_The records_:

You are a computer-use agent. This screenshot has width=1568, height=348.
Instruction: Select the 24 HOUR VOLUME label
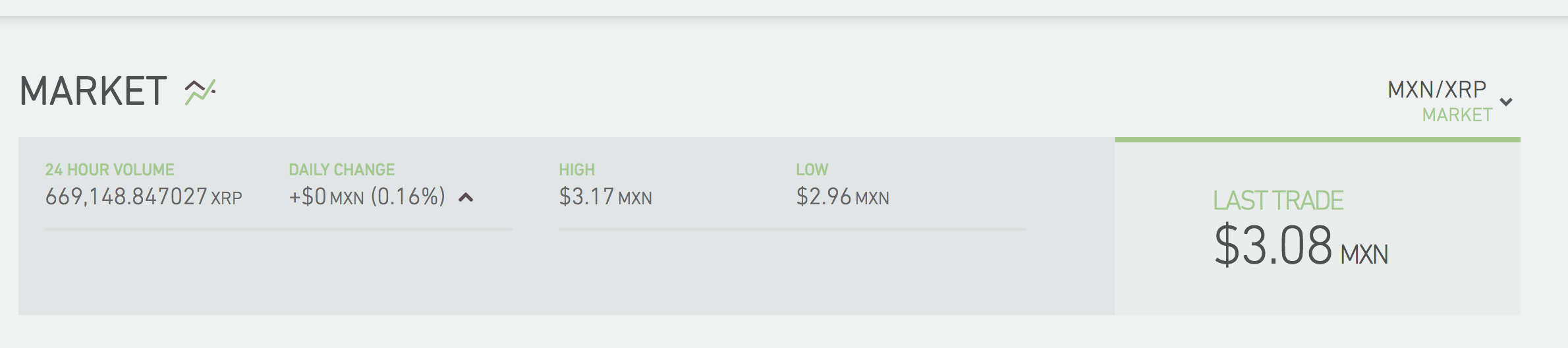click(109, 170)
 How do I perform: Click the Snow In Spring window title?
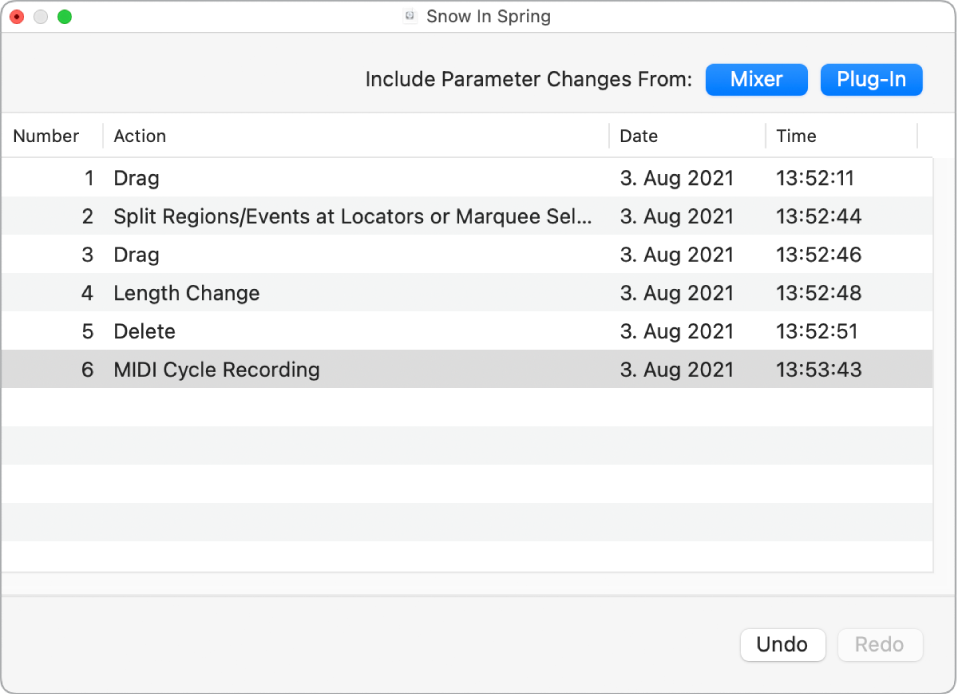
==
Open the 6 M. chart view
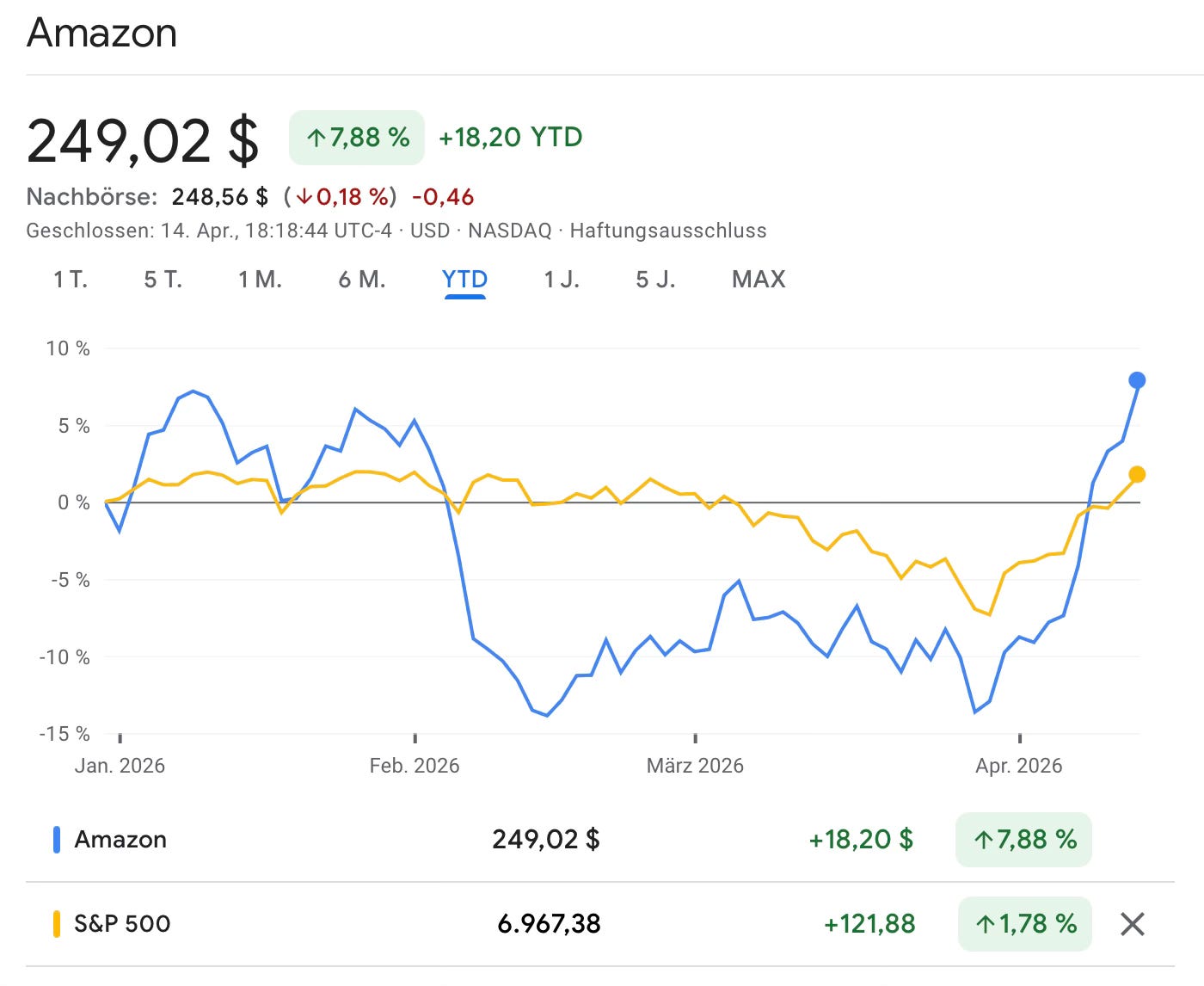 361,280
* * *
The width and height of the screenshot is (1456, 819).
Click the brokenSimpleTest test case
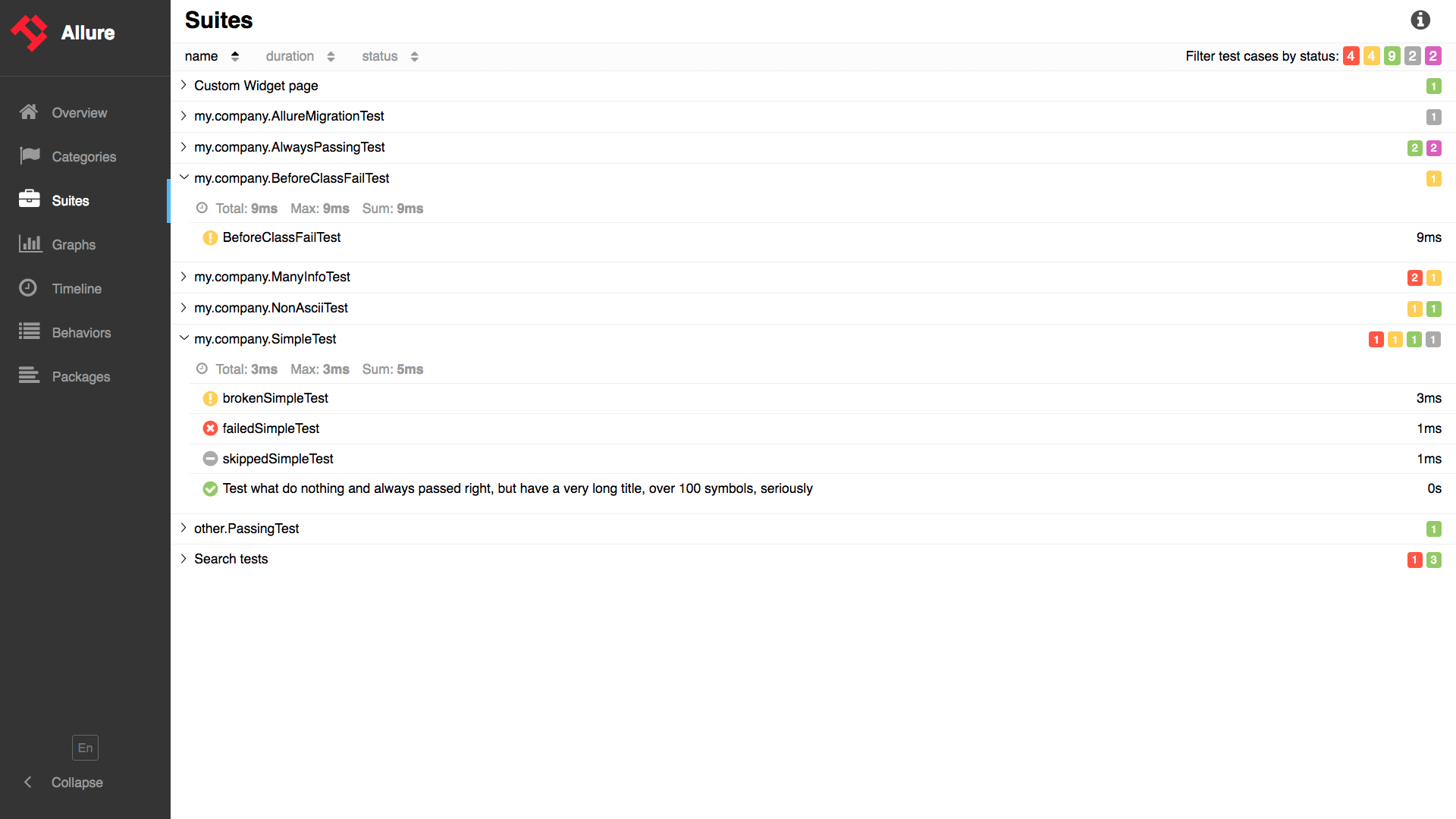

_Task item_: In the material above, the stretch from the line with "You are a computer-use" through the line with "How do I perform: Click" is to be given again exactly, minus the pictures.

_Exercise solution_:
You are a computer-use agent. This screenshot has width=1568, height=348.
Instruction: Select the 24 HOUR VOLUME label
click(109, 170)
 How do I perform: Click the Snow In Spring window title?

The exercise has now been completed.